The living will is the oldest form of advance directive. It was first proposed by an Illinois attorney, Luis Kutner, in a speech to the Euthanasia Society of America in 1967 and published in a law journal in 1969. Kutner drew from existing estate law, by which an individual can control property affairs after death (i.e., when no longer available to speak for himself or herself) and devised a way for an individual to express their health care desires when no longer able to express current healthcare wishes. Because this form of "will" was to be used while an individual was still alive (but no longer able to make decisions) it was dubbed the "living will". In the U.S., The Patient Self-Determination Act (PSDA) went into effect in December 1991, and required healthcare providers (primarily hospitals, nursing homes and home health agencies) to give patients information about their rights to make advance directives under state law.
A living will usually provides specific directives about the course of treatment healthcare providers and caregivers are to follow. In some cases a living will may forbid the use of various kinds of burdensome medical treatment. It may also be used to express wishes about the use or foregoing of food and water, if supplied via tubes or other medical devices. The living will is used only if the individual has become unable to give informed consent or refusal due to incapacity. A living will can be very specific or very general. An example of a statement sometimes found in a living will is: "If I suffer an incurable, irreversible illness, disease, or condition and my attending physician determines that my condition is terminal, I direct that life-sustaining measures that would serve only to prolong my dying be withheld or discontinued."
More specific living wills may include information regarding an individual's desire for such services such as analgesia (pain relief), antibiotics, hydration, feeding, and the use of ventilators or cardiopulmonary resuscitation. However, studies have also shown that adults are more likely to complete these documents if they are written in everyday language and less focused on technical treatments.

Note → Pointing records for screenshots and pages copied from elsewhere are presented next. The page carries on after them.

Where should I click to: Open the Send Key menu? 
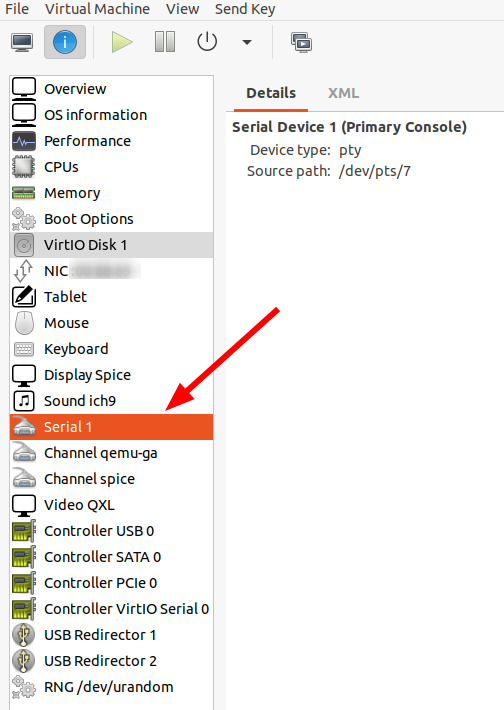245,9
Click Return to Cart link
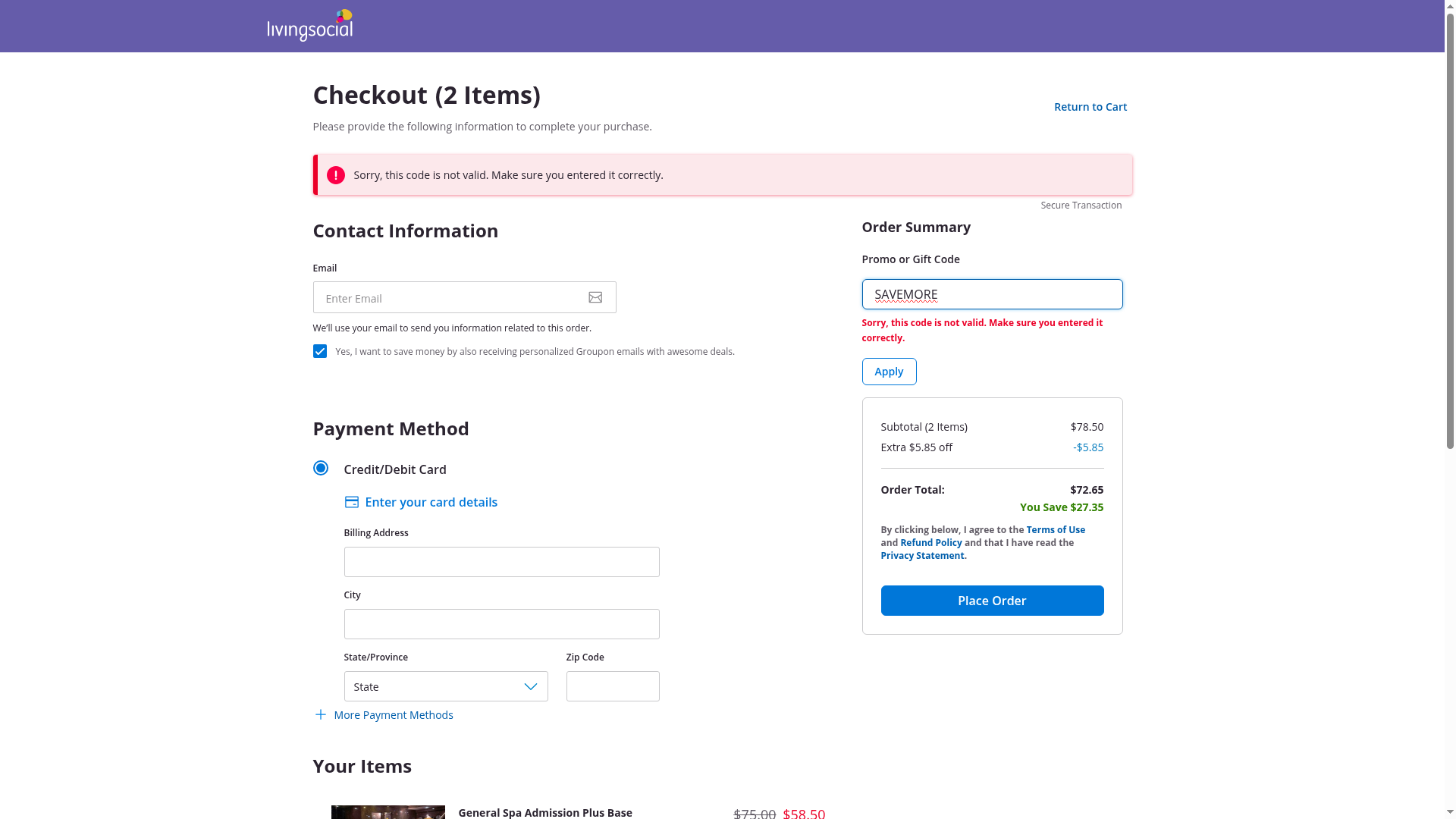 pos(1090,107)
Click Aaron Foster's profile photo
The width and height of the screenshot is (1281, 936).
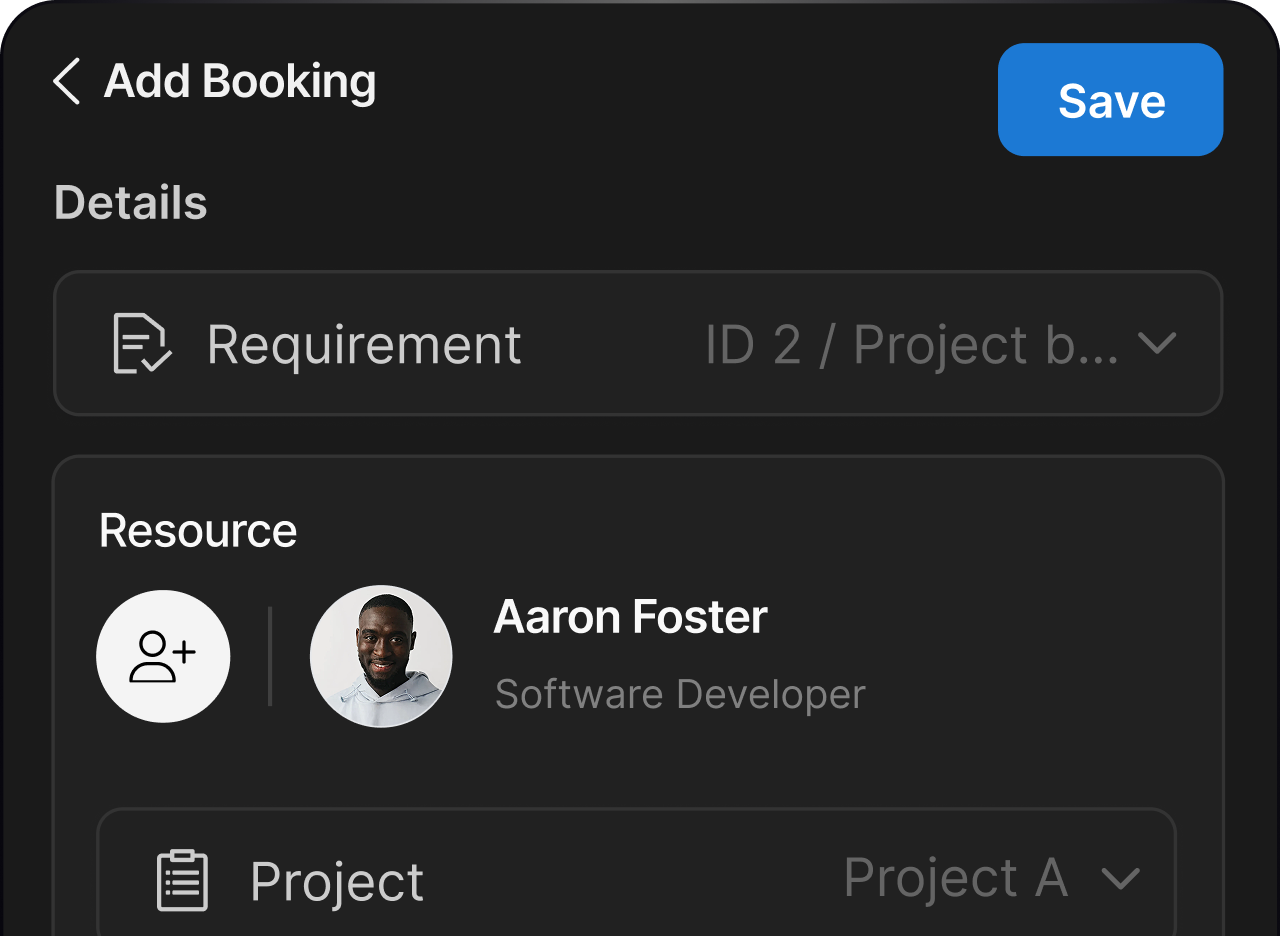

However, by the late 1980s, public advocacy groups became aware that many people remained unaware of advance directives and even fewer actually completed them. In part, this was seen as a failure of health care providers and medical organizations to promote and support the use of these documents. The public's response was to press for further legislative support. The most recent result was the Patient Self-Determination Act of 1990, which attempted to address this awareness problem by requiring health care institutions to better promote and support the use of advance directives.
Living wills proved to be very popular, and by 2007, 41% of Americans had completed a living will. In response to public needs, state legislatures soon passed laws in support of living wills in virtually every state in the union.
However, as living wills began to be better recognized, key deficits were soon discovered. Most living wills tended to be limited in scope and often failed to fully address presenting problems and needs. Further, many individuals wrote out their wishes in ways that might conflict with quality medical practice. Ultimately, it was determined that a living will alone might be insufficient to address many important health care decisions. This led to the development of what some have called "second generation" advance directives – the "health care proxy appointment" or "medical power of attorney."
Living wills also reflect a moment in time, and may therefore need regular updating to ensure that the correct course of action can be chosen.